Plant defense response involves in a series of signaling cascades and is accomplished by a set of regulatory transcription factor cascades. It was reported that plant utilize Ca2+ signal as a vital early signaling event in response to pathogen recognition. After pathogen perception, free Ca2+ concentrations increases in the cytosol of plant governed by cyclic nucleotide-gated ion channels (CNGCs), which is a pivotal event in the activation of plant defense responses, facilitating the induction of ROS and activation of mitogen-activated protein kinase (MAPK) cascades [64]. CaM-like proteins (CMLs) are a class of Ca2+-binding sensor relays, transducing the Ca2+ signal to downstream targets during this signal transduction cascade, through the Ca2+-induced conformational changes and then interacting with their target proteins [65]. Accumulating evidence shows that these Ca2+ sensors were involved in signaling cascade of the plant responses to pathogens. It was reported that the immune responses of plants would be strongly affects in the mutated plants whose CaM/CML gene expression was deregulated or CaM/CML function was lost. For instance, Takabatake et al. [66] reported that an enhanced susceptibility of tobacco plants to tobacco mosaic virus (TMV), bacterial pathogen Ralstonia solanacearum and fungal pathogens Rhizoctonia solani and Pythium aphanidermatum was observed when NtCaM13, a gene encoding CaM, was silenced. Chiasson et al. [67] found that reducing expression of a CML encoding gene (APR134) in tomato resulted in the impairment of HR, while transgenic Arabidopsis overexpressing AtCML43 (an orthologous gene of APR134 in Arabidopsis) accelerated the HR in response to a Pseudomonas syringae pv. tomato. Leba et al. [68] demonstrated that Arabidopsis thaliana CML9 participates in plant defense responses and may fine-tune plant defense processes with the evidence that the expression of CML9 was rapidly induced in response to Pseudomonas syringae, and the responses to pathogen observed normally in the wild-type Arabidopsis were altered in CML9-knockout mutants and transgenic lines over-expressing CML9. Here, we found that the expression of gene encoding calcium-binding protein CML (PAU019652.1) was induced in response to phytoplasma, and it was also differentially occupied by H3K4me3, and H3K9ac marks, suggesting that these two histone marks may regulate the calcium signaling in Paulownia under phytoplasma stress.

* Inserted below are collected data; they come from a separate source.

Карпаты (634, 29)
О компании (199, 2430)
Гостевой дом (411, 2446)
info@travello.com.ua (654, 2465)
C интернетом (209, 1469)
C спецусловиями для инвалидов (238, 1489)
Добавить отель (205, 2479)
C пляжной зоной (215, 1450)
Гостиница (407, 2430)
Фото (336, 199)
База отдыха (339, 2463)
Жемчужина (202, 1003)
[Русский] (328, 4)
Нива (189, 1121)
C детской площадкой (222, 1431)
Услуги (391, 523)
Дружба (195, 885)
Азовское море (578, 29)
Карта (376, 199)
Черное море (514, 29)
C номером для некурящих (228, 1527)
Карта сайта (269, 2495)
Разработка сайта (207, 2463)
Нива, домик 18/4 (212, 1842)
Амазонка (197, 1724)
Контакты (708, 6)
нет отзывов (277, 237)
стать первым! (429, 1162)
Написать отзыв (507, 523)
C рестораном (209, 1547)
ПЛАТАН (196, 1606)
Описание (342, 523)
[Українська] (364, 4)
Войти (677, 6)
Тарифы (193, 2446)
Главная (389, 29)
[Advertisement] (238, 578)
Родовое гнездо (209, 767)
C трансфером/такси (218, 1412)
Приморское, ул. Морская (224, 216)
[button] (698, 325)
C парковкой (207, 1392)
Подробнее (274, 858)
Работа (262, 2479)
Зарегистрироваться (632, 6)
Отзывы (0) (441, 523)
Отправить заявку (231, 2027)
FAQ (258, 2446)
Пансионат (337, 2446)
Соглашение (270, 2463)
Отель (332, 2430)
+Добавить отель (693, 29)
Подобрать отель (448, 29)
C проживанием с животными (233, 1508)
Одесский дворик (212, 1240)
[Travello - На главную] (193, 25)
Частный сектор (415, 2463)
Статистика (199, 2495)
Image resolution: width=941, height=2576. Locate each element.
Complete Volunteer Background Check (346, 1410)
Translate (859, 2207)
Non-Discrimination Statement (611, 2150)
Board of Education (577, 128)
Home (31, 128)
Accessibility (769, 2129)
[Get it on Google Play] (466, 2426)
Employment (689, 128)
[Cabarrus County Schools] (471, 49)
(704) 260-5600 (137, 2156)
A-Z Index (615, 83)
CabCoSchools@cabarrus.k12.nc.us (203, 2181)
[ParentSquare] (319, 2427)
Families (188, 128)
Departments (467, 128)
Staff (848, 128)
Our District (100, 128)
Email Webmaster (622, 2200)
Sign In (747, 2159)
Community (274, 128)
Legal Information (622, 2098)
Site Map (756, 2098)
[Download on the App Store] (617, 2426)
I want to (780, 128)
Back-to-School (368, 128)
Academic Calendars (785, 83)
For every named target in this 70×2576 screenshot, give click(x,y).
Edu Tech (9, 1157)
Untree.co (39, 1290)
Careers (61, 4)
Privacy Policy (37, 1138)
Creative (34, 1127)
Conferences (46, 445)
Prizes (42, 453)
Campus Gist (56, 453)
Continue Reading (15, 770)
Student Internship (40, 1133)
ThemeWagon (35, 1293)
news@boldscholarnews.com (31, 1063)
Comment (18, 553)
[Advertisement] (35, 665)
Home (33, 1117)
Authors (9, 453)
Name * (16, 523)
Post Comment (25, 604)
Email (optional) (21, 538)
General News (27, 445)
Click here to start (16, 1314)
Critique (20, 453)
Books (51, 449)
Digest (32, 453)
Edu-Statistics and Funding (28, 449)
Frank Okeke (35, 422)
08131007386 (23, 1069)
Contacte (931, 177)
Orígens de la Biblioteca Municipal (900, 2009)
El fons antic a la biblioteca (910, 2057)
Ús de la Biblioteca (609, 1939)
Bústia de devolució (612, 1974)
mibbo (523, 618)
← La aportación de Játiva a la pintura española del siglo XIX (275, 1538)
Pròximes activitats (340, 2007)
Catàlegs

WRKY proteins, which are characterized by the presence of the highly conserved WRKY domain, are a large superfamily of transcription factors (TFs) in plants with pivotal roles in the regulation of transcriptional reprogramming associated with plant immune responses to pathogen infection. WRKY transcription factor 33 (WRKY33) belonging to group I WRKY protein family is a member of WRKY TFs that have been reported to participate in the immune response to pathogens. Zheng et al. [69] reported that the expression of WRKY33 was induced after pathogen infection, and over-expression of WRKY33 in transgenic plants or loss of WRKY33 function in mutated plants altered Arabidopsis responses to Pseudomonas syringae and necrotrophic pathogens. For example, increased resistance to Botrytis cinerea and Alternaria brassicicola was observed in WRKY33-overexpressing Arabidopsis, while wrky33 mutants of Arabidopsis showed enhanced susceptibility to these two pathogens. And similar phenomena were also observed in grapevine defense against the oomycete pathogen Plasmopara viticola [70] and oilseed rape resistance to Sclerotinia sclerotiorum [71]. Additionally, recent evidence suggested that AtWRKY33 was required for the induction of PHYTOALEXIN DEFICIENT3 (PAD3) and the production of pathogen-induced antimicrobial camalexin, which was a major phytoalexin in Arabidopsis, depending on the activation of MPK3/MPK6 cascade [72], and it directly targeted genes associated with redox homeostasis, SA signaling, ethylene-JA-mediated cross-communication, and camalexin biosynthesis [73]. In our transcriptome data, a WRKY33 encoding gene (PAU017479.1) was found to be significantly induced by phytoplasma, and its H3K4me3 level was correspondingly increased in response to phytoplasma.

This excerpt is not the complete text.